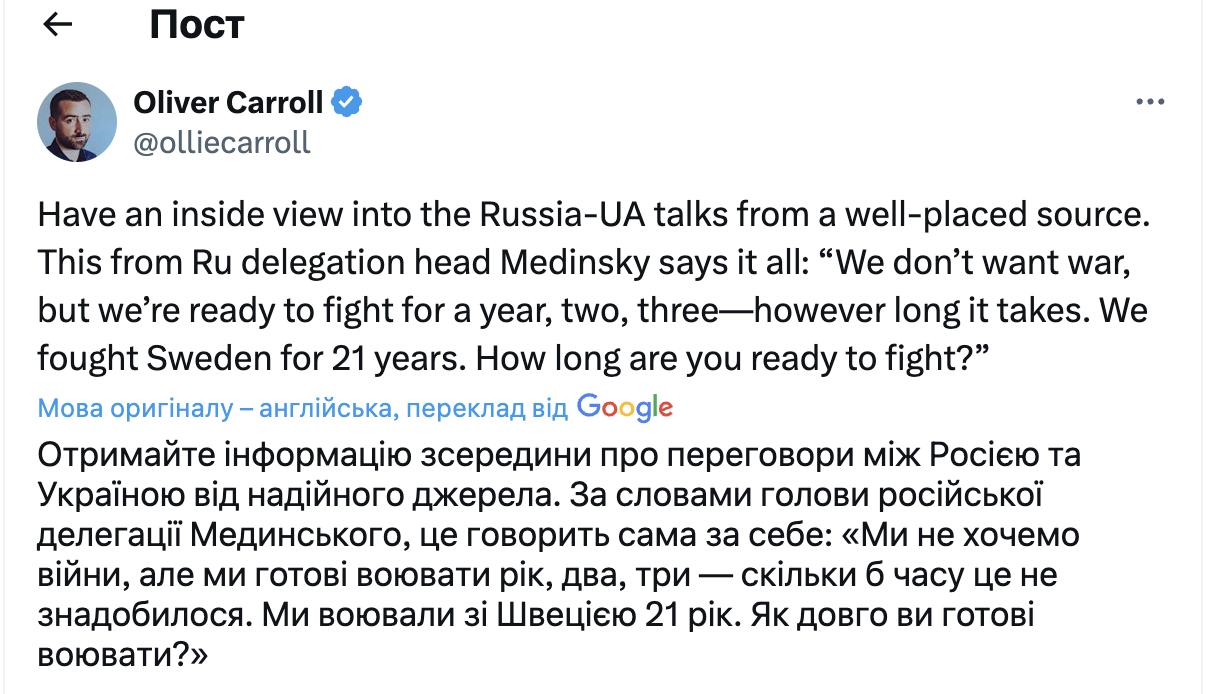Click the author name row in the post header
The height and width of the screenshot is (694, 1206).
229,101
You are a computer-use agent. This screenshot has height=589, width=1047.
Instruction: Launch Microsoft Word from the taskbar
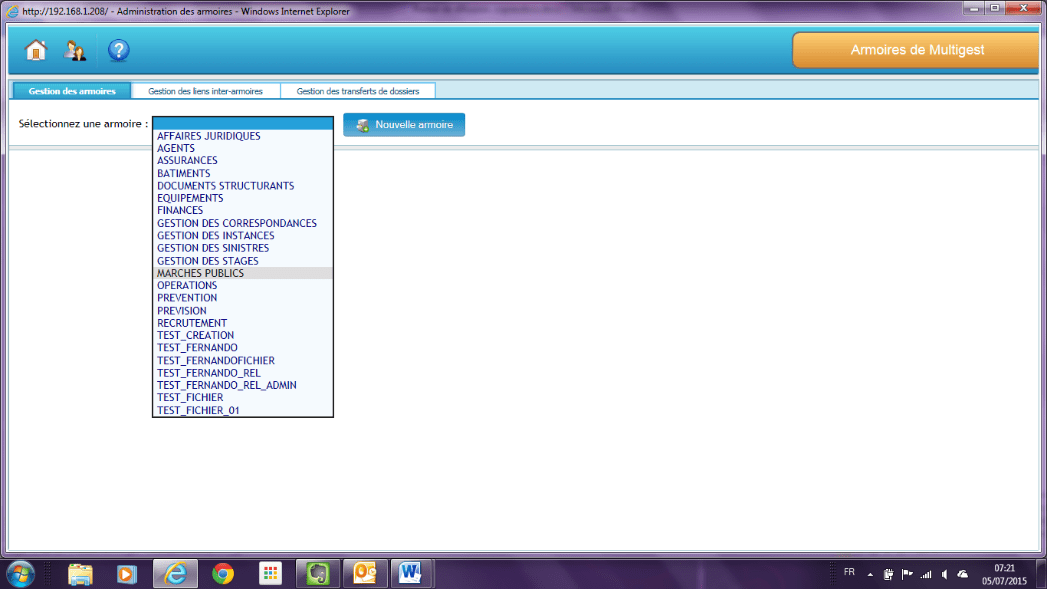click(x=410, y=573)
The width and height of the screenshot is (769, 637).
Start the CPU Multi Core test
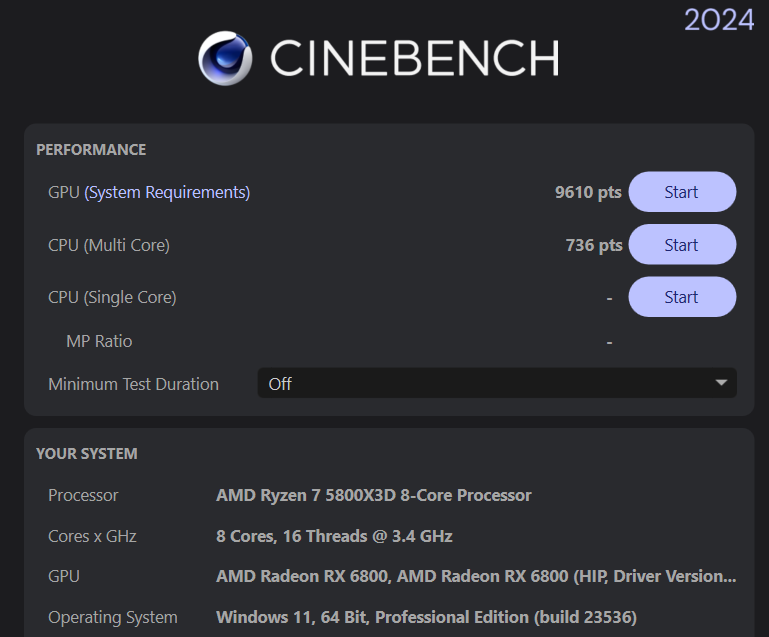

┄┄┄┄┄┄┄┄┄┄┄┄┄┄┄┄┄┄┄┄

■ **How to complete this task**
Every line from the one with "You are a computer-use" through the last line of the listing above must be written out exactly, and no picture may appear.

■ **Exercise result**
You are a computer-use agent. This screenshot has height=589, width=1047.
Instruction: Launch Microsoft Word from the taskbar
click(x=410, y=573)
The width and height of the screenshot is (769, 637).
Start the CPU Multi Core test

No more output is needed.